Ante la discusión autonomía sí o no que ahora ronda por las cámaras legislativas y los pasillos, aulas y cubículos de la Universidad Pedagógica Nacional, es importante plantearnos que la autonomía universitaria es la capacidad que tendrían estas instituciones de educación superior para gobernarse, administrar sus recursos, definir sus planes de estudio e investigar sin injerencia externa, particularmente del Estado, pero también de intereses privados, ya sea empresariales o ideológicos. La autonomía se fundamenta en la libertad académica y en la necesidad de que la educación superior se rija por criterios científicos y humanísticos, y se aleje de motivaciones sesgadas, oportunistas o de momento.
Los ámbitos en los que se puede dar la autonomía pueden ser académica, que es la capacidad de definir planes de estudio, métodos de enseñanza e investigación sin interferencia externa; esta autonomía se liga con la autonomía normativa que, dentro del marco de las leyes, permite que la universidad determine la forma en que ha de manejarse
Adicionalmente, en lo referente a la autonomía, tenemos la financiera, que es la capacidad legal de gestionar un presupuesto propio, así como los recursos de la universidad de acuerdo con criterios y reglamentos propios, lo que está unido, por supuesto, a la autonomía administrativa. En este sentido, la rendición de cuentas y la honradez deberían ser prioritarios, pues sin importar de dónde provenga el dinero (que en el caso mexicano generalmente será del presupuesto federal o estatal) se deberá ejercer para los fines de la institución y no ser objeto de corrupción y otras prácticas ilícitas.
Contra lo que muchos piensan, y que los gobiernos de MORENA temen, como lo han mostrado con el acoso sufrido por la Universidad Autónoma de la Ciudad de México, la autonomía universitaria no significa que las instituciones queden descontroladas y desligadas totalmente de los proyectos nacionales, pues las universidades siguen sujetas a regulaciones estatales en aspectos como financiamiento, acreditación y normas laborales, punto en el que casi todas las universidades autónomas importantes del país quedan mucho a deber, particularmente a sus docentes, que en su mayoría deben trabajar sin las condiciones mínimas de justicia, equidad y respeto a las leyes laborales que nos rigen. Lo que sí garantiza la autonomía es que sus decisiones académicas y científicas no dependan de factores políticos o económicos ajenos a su misión educativa.

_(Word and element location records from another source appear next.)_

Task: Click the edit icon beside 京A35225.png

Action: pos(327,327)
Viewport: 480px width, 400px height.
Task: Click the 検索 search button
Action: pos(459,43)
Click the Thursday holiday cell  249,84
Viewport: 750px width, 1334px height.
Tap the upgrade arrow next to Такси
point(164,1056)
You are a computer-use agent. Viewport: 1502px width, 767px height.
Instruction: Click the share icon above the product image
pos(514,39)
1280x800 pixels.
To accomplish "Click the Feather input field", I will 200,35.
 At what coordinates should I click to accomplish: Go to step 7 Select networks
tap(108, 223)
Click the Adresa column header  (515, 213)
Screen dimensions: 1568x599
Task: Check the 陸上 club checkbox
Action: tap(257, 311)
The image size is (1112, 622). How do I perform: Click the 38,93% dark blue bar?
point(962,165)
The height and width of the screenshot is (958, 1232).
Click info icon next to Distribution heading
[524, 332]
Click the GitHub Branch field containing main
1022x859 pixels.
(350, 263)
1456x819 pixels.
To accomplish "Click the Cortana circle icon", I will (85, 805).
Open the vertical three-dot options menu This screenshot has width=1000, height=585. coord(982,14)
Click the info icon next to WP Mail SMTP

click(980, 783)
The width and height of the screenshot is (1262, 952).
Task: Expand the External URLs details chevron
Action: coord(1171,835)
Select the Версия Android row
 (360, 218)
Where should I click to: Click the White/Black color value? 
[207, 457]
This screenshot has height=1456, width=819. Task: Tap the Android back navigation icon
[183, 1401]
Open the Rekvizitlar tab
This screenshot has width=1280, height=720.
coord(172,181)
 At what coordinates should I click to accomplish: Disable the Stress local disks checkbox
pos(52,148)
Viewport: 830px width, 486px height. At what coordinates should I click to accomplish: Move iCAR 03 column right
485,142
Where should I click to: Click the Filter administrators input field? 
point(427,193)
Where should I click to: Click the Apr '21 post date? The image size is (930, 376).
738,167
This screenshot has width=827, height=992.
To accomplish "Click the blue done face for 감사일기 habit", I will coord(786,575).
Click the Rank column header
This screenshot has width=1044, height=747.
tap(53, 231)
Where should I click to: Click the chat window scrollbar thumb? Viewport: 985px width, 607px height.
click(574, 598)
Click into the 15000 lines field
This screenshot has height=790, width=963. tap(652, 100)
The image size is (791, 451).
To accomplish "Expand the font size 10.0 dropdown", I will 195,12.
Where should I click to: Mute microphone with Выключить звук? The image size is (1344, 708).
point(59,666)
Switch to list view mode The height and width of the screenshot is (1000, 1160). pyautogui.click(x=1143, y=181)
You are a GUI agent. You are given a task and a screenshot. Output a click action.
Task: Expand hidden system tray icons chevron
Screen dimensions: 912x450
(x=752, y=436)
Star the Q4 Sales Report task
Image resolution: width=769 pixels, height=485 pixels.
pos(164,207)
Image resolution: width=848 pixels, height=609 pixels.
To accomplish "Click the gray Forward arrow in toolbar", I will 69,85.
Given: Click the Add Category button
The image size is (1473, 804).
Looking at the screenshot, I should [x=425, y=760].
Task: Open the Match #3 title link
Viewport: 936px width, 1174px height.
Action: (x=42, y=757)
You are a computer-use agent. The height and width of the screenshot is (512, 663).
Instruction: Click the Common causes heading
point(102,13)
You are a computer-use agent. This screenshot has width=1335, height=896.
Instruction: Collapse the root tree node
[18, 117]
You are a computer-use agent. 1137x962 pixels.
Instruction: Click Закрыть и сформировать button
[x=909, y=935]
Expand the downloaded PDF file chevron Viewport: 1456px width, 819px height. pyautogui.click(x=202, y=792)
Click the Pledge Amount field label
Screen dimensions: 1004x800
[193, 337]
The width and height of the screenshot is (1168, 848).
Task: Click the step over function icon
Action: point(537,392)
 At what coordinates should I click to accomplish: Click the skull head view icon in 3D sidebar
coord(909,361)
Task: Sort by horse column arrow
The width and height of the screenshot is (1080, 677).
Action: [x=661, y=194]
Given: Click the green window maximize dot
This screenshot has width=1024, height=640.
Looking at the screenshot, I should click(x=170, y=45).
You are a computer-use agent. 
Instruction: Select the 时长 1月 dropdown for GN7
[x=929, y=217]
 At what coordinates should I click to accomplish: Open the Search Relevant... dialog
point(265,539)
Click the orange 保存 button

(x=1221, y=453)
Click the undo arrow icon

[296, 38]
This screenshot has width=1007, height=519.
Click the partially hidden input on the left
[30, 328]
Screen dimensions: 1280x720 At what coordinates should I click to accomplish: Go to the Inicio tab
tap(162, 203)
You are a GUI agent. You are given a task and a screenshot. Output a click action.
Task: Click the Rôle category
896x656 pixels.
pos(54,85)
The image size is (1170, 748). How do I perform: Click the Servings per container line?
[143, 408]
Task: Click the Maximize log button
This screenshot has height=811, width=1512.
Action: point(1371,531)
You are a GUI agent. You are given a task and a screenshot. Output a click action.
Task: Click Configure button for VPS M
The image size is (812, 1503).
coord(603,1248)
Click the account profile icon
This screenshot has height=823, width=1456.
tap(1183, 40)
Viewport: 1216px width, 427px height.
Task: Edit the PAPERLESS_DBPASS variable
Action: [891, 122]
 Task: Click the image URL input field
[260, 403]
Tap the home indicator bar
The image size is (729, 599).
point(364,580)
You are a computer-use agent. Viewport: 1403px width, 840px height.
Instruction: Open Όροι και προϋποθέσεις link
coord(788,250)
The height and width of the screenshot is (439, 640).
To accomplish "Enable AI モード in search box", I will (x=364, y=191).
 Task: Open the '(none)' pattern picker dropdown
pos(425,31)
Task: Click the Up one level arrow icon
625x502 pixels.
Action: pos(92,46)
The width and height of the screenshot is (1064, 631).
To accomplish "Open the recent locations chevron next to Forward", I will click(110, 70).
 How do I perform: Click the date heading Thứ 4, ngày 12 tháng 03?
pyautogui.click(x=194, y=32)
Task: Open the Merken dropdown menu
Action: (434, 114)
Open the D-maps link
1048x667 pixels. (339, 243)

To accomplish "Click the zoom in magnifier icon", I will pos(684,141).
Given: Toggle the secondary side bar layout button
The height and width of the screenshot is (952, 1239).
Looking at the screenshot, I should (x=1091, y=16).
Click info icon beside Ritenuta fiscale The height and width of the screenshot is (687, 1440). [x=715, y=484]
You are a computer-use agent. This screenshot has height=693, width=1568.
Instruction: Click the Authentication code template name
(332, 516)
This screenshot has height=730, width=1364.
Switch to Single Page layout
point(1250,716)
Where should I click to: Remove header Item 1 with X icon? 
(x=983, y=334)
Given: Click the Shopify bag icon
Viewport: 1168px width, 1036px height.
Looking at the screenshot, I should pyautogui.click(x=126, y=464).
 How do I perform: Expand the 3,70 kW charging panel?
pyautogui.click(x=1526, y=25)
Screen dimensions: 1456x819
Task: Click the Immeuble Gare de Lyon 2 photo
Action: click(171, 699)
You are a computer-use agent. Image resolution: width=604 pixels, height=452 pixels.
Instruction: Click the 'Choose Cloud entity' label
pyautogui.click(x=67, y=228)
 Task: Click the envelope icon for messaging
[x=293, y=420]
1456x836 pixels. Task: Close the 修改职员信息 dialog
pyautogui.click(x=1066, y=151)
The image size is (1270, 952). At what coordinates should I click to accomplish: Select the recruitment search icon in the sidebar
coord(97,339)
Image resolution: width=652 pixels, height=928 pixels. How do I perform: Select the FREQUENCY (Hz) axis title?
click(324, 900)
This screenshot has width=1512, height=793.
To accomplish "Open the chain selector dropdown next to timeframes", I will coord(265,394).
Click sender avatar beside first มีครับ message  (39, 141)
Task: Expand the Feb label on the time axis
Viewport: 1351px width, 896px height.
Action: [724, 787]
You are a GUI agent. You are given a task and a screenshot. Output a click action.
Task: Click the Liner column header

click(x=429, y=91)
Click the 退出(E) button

Evidentemente, la autonomía universitaria en teoría permite mayor libertad académica, así como investigación independiente que permite a docentes e investigadores trabajar sin censura ni presiones externas, promoviendo el pensamiento crítico y la innovación. Esto, a su vez, debería influir en una mayor calidad educativa, pues planes y programas de estudia pueden actualizarse y adecuarse sin injerencias de otra índole, ni modas o caprichos burocráticos, aunque esta no es una garantía absoluta, pues instituciones autónomas como el Tec de Monterrey más que alinearse con la ciencia se alinea con los intereses privados del país.
A todos estos motivos, se unen los siguientes: gestión eficiente, pues teóricamente la autonomía permite la administración de recursos según las necesidades de la universidad optimizando el uso del presupuesto y reduciendo la burocracia. Sin embargo, y de acuerdo con la experiencia que hemos tenido en las universidades del país, esto puede no ser del todo cierto, pues en realidad esa gestión de recursos de traduce en ocasiones en la disminución de salarios, de oportunidades de carrera y promoción para los profesores que no tenían base al momento de conseguir la tan deseada autonomía.
En conjunto, la autonomía fortalece la capacidad de las universidades para cumplir su misión educativa, científica y social con independencia y responsabilidad, pero también podría ser causa de mayores pérdidas y sufrimientos para un gran número de trabajadores que vivimos en este gobierno de una “izquierda” tan absolutamente sui generis y socialdemócrata (en el mejor de los casos).